« Also Known As Jihadi », le film-métaphore d’Eric Baudelaire sur le djihad

Un long plan, interminable, qui déroule des tours et des immeubles. Tout est gris. Personne ne parle. Les seuls bruits sont ceux de la rue, mais ce ne sont pas des voix. Ainsi commence le film d’Eric Baudelaire, Also Known As Jihadi, qui raconte l’histoire d’un homme tenté par le djihad.

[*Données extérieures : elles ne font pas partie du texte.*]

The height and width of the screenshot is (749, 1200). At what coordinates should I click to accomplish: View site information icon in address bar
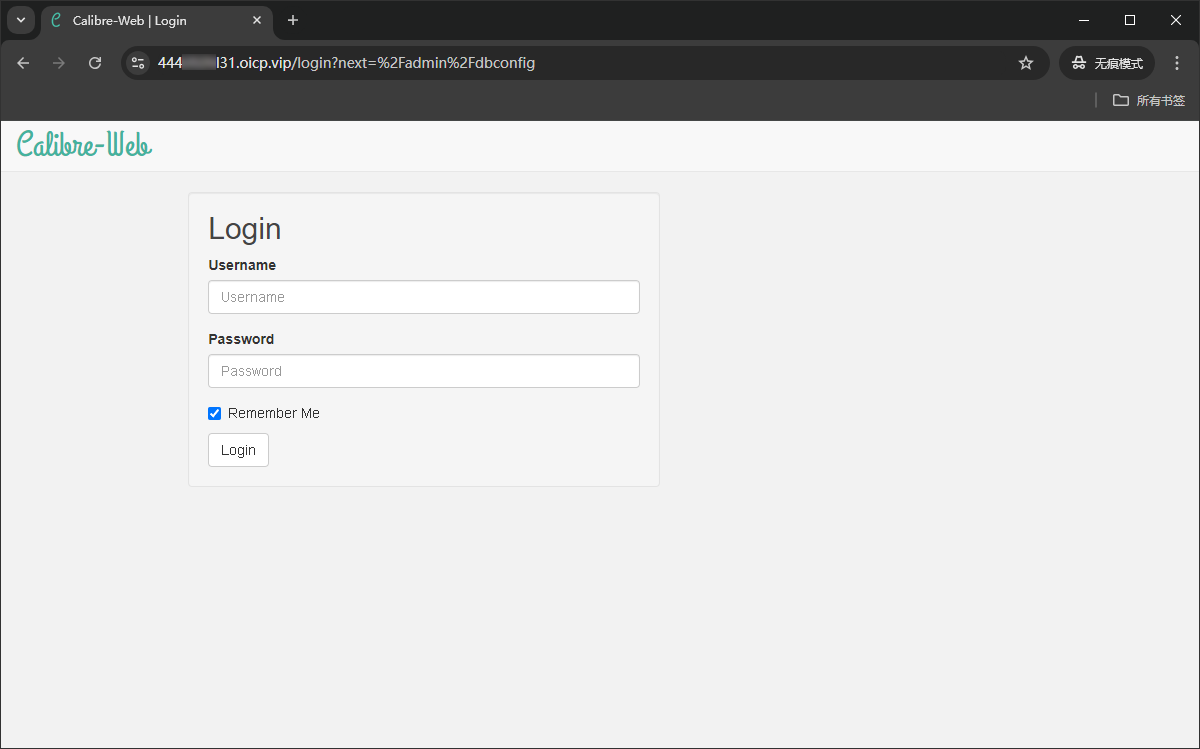coord(138,63)
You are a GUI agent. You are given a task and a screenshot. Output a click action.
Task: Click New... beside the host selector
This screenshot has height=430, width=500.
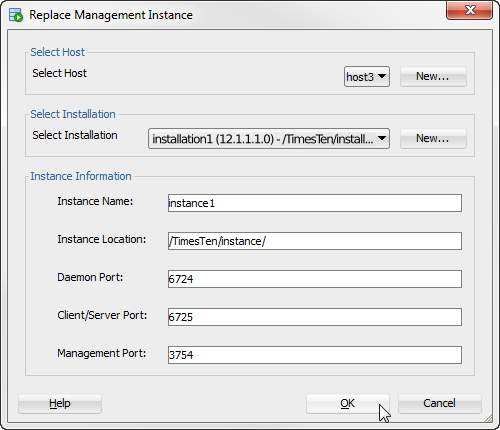click(x=433, y=76)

Cet homme-là, on ne le voit jamais. On ne l’entend pas. Il s’appelle Aziz, mais il pourrait s’agir de n’importe quel jeune des cités, un peu fragile, mal à l’aise avec lui-même et dans une société où il ne trouve pas sa place. On le suit à la trace, toujours sans le voir, depuis la clinique où il est né, à Vitry, jusqu’à son envol pour l’Egypte, puis en Turquie et finalement sur la route d’Alep, qu’il emprunte pour rejoindre le Front Al-Nosra, en 2012.

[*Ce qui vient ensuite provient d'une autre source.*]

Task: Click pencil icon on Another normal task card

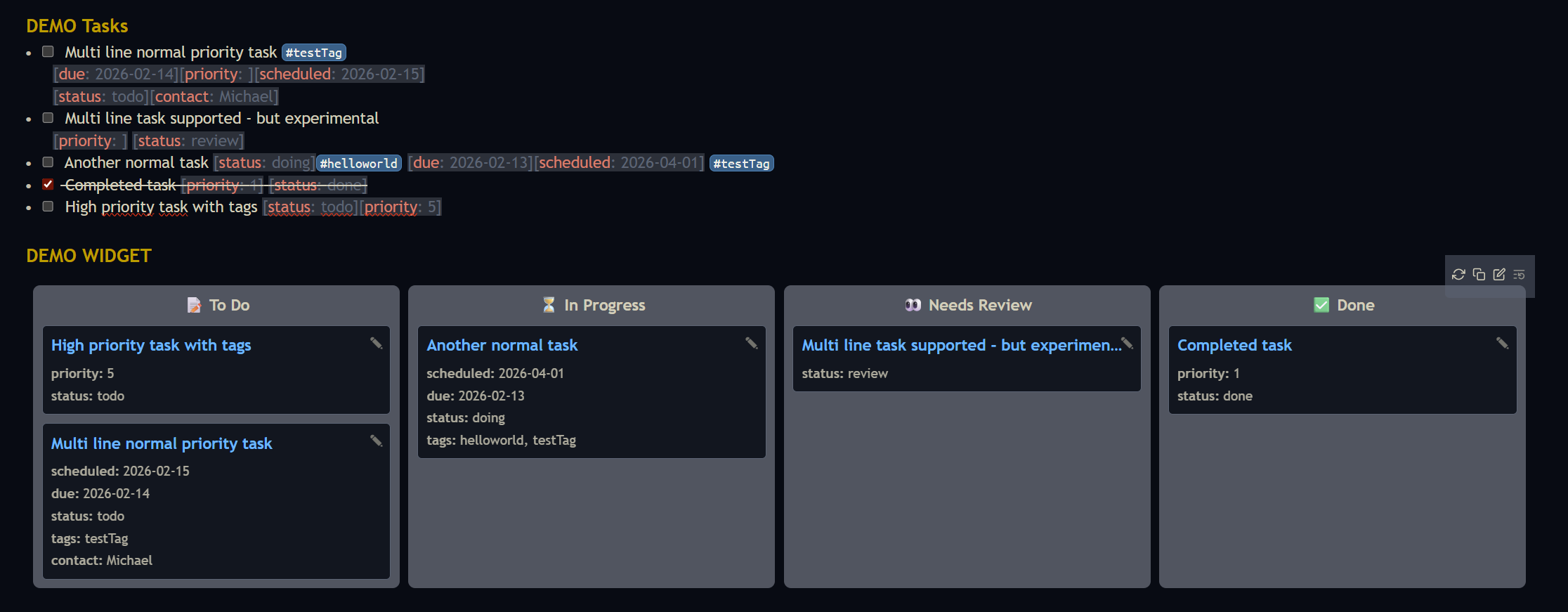Action: (x=752, y=343)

Dans ce film, c’est moins Aziz qui est mis en scène, que son milieu, son environnement, son « architecture », faite de bruit et de fureur, de documents divers, d’écoutes téléphoniques, d’images de barres et de tours. Ce qui compte, aux yeux du réalisateur, Eric Baudelaire, c’est ce paysage, cet univers social urbain et politique, et non l’individu, auquel, de fait, on ne s’attache pas, puisqu’il n’apparait pas.

« Le cinéma peut travailler sur l’affect et l’identification au personnage, analyse Eric Baudelaire dans TéléramaIl peut aussi, comme ici, proposer un simple canevas. C’est notre propre vécu qui va déterminer la manière dont on se projette sur le canevas de la vie d’Aziz ».

Pour créer son film, Baudelaire s’est inspiré d’un film mythique, celui du japonais Masao Adachi Ada Serial Killer (1969) qui retrace l’histoire d’un jeune tueur en série à travers uniquement des images et des décors – un paysage – traversés par le personnage. Cette technique cinématographique s’intitule le « fukeiron » et vise à réduire le récit à une traversée de paysages, de matériels, afin de les placer au coeur de l’oeuvre, et de mettre ainsi en relief les dispositifs d’oppression (images, sons, bruitages, documents).